Supplied records:
====

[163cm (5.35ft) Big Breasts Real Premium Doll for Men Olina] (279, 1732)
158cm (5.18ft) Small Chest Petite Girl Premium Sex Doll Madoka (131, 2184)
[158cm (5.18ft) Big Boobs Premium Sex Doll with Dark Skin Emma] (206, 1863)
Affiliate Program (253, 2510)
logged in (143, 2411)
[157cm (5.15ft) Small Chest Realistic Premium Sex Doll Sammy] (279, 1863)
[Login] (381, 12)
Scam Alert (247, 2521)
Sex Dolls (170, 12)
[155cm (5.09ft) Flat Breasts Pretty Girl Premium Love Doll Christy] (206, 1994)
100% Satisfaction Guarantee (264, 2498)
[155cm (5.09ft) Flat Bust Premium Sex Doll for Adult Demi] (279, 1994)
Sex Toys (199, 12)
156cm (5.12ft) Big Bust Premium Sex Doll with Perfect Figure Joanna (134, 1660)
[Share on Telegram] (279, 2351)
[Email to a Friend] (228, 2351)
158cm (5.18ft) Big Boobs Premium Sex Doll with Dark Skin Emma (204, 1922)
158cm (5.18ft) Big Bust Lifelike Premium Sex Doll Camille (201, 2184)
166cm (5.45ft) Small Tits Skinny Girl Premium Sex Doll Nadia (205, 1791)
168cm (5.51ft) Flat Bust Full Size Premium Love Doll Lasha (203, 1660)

====

What the task asks: In full, transcribe each entry of the material exactly.

Response to this task:
[163cm (5.35ft) Big Breasts Real Premium Doll for Men Olina] (279, 1732)
158cm (5.18ft) Small Chest Petite Girl Premium Sex Doll Madoka (131, 2184)
[158cm (5.18ft) Big Boobs Premium Sex Doll with Dark Skin Emma] (206, 1863)
Affiliate Program (253, 2510)
logged in (143, 2411)
[157cm (5.15ft) Small Chest Realistic Premium Sex Doll Sammy] (279, 1863)
[Login] (381, 12)
Scam Alert (247, 2521)
Sex Dolls (170, 12)
[155cm (5.09ft) Flat Breasts Pretty Girl Premium Love Doll Christy] (206, 1994)
100% Satisfaction Guarantee (264, 2498)
[155cm (5.09ft) Flat Bust Premium Sex Doll for Adult Demi] (279, 1994)
Sex Toys (199, 12)
156cm (5.12ft) Big Bust Premium Sex Doll with Perfect Figure Joanna (134, 1660)
[Share on Telegram] (279, 2351)
[Email to a Friend] (228, 2351)
158cm (5.18ft) Big Boobs Premium Sex Doll with Dark Skin Emma (204, 1922)
158cm (5.18ft) Big Bust Lifelike Premium Sex Doll Camille (201, 2184)
166cm (5.45ft) Small Tits Skinny Girl Premium Sex Doll Nadia (205, 1791)
168cm (5.51ft) Flat Bust Full Size Premium Love Doll Lasha (203, 1660)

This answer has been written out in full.